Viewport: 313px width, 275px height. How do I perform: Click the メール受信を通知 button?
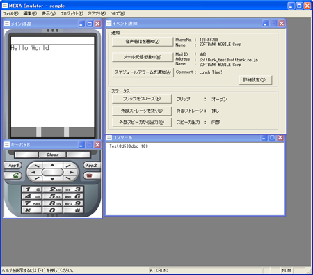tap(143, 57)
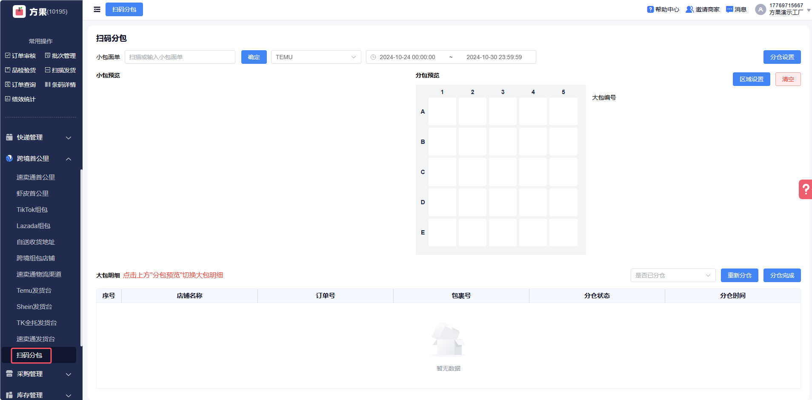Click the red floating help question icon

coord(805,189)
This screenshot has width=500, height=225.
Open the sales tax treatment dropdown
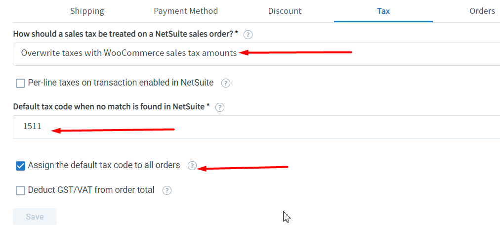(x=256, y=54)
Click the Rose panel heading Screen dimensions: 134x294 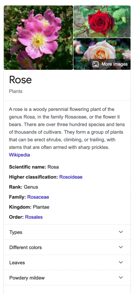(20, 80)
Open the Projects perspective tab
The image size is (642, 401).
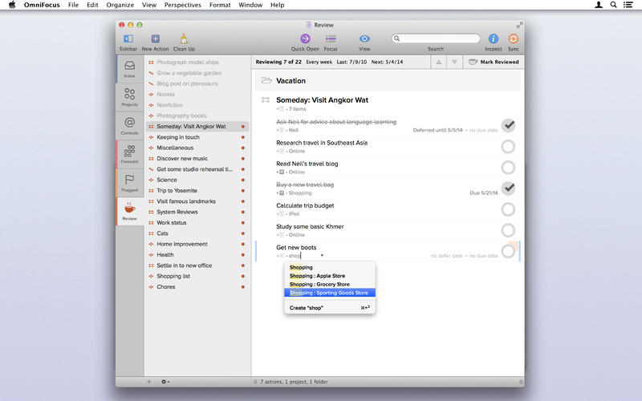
==
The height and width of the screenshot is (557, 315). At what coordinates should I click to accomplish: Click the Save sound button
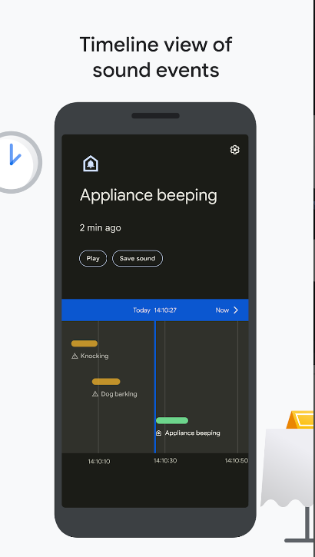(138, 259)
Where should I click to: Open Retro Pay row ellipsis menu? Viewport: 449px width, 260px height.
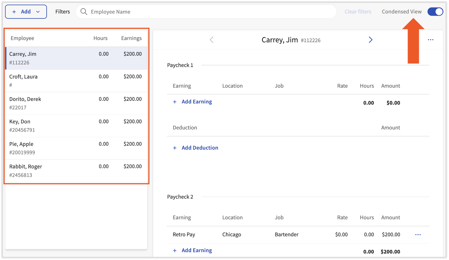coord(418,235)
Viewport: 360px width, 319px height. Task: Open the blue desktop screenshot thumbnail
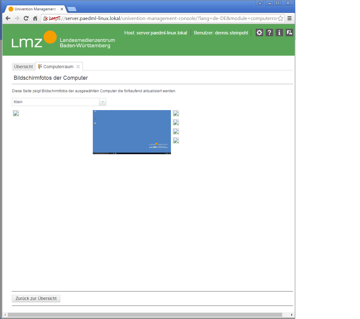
--
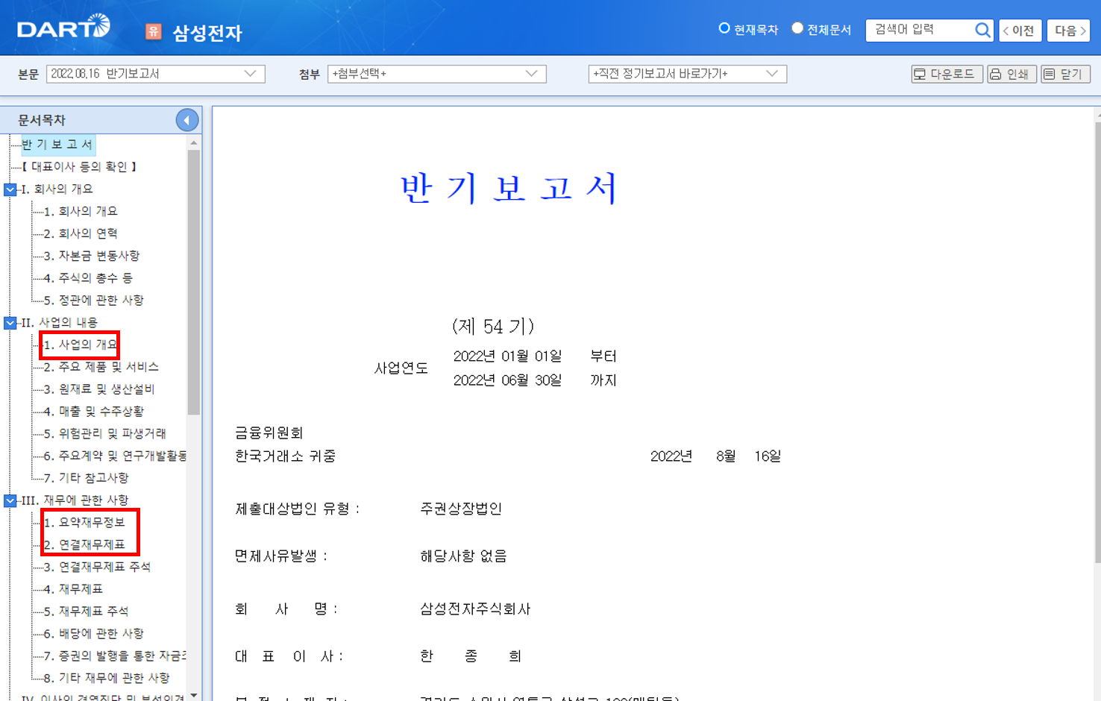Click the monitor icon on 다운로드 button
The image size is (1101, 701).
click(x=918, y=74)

PROBLEM — Only the lines starting at the one that includes "The height and" and ending at the one that includes "Viewport: 360px width, 319px" should be retyped, exactly, from the records above; no pictures.

ANSWER SPACE —
The height and width of the screenshot is (557, 315). At what coordinates should I click to accomplish: Click the Save sound button
(138, 259)
Where should I click to: Open Retro Pay row ellipsis menu? Viewport: 449px width, 260px height.
coord(418,235)
Viewport: 360px width, 319px height. Task: Open the blue desktop screenshot thumbnail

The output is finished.